D'autre part, pendant la période de transition actuelle, il doit être à peu près impossible d'acheter terrains ou propriétés, vu la difficulté de prouver les titres de propriété, et nous savons que les gouverneurs locaux sont journellement saisis de contestations entre particuliers précisément pour des questions de propriété qui paraissent des plus complexes à résoudre.
Nous vous avons déjà longuement entretenu de la question des mahonnes et barques indigènes. Il nous faut attendre patiemment que celles qui sont réparables soient réparées et que les communications soient établies avec les petits ports de la côte pour pouvoir aller examiner, en vue de leur achat éventuelles barques ou goélettes qui peuvent s'y trouver. Il ne faut pas non plus oublier que le port de Beyrouth est grand comme un mouchoir de poche, que les moyens de remorquage y sont très primitifs, tout se faisant à la nain ou au moyen d'amarres. Il est possible que par la suite nous puissions trouver à acheter en Égypte des dhows qui pourraient servir d'alléges à Beyrouth, lorsque toutes les barques indigènes seront déréquisitionnées. De toutes façons il faudrait attendre la bonne saison pour en envoyer à Beyrouth.
Il est utile que nous vous disions que les Messageries maritimes à Beyrouth ont toujours fait elles-mêmes leurs opérations de déchargement et d'embarquement, qu'elles confiaient à une entreprise indigène, en réalisant de sérieux bénéfices, et nous ne pensons pas qu'elles aient l'intention de se départir de ces méthodes.
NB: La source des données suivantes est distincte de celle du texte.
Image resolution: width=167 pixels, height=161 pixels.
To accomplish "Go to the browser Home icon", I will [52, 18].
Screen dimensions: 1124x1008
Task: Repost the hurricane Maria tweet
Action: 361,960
L'"Océanien" a été le seul vapeur que nous ayons eu à décharger à Beyrouth. Nos journaliers de Port-Saïd ont déchargé la cargaison et l'ont livrée sous palan. La Marine avait engagé elle-même des équipes de terre, et nous ne pouvions guère intervenir dans les arrangements qui avaient été faits avant notre arrivée. Le reste, étant donné l'insuffisance et la médiocrité de la main d'œuvre de terre, nous n'aurions pas mieux fait que la Marine, tout en assumant sans préparation des responsabilités que nous n'avons pas eu à encourir. Vous nous parlez de l'"Australien", mais autant que nous le sachions, ce vapeur a été coulé il y a environ trois mois. On nous a dit à Beyrouth que la base devait recevoir 3.000 tonnes de ravitaillement (de Marseille) par mois, mais nous ne pensons pas que le premier chargement soit encore arrivé.
Il y aura également à manutentionner le matériel de la base de Ludd qui doit être transféré à Beyrouth, voie Port-Saïd, mais ce matériel (de 3 à 4.000 tonnes) n'est pas encore arrivé à Port-Saïd, et le tonnage pour son transport paraît faire encore défaut. Nos opérations de marchandises à Beyrouth vont donc se borner pendant quelques semaines à décharger de petits lots de 200 à 300 tonnes, arrivant par goélettes ou chalutiers.
M. Golubzow, qui, nous pensons, pourra partir au commencement de la semaine prochaine, avisera sur place aux meilleurs moyens de tirer partie d'une situation qui est pour l'instant aussi obscure que difficile.
En attendant que cette situation s'améliore progressivement, il faut compter que les opérations seront très lentes, ce dont les autorités de Beyrouth se rendent d'ailleurs parfaitement compte.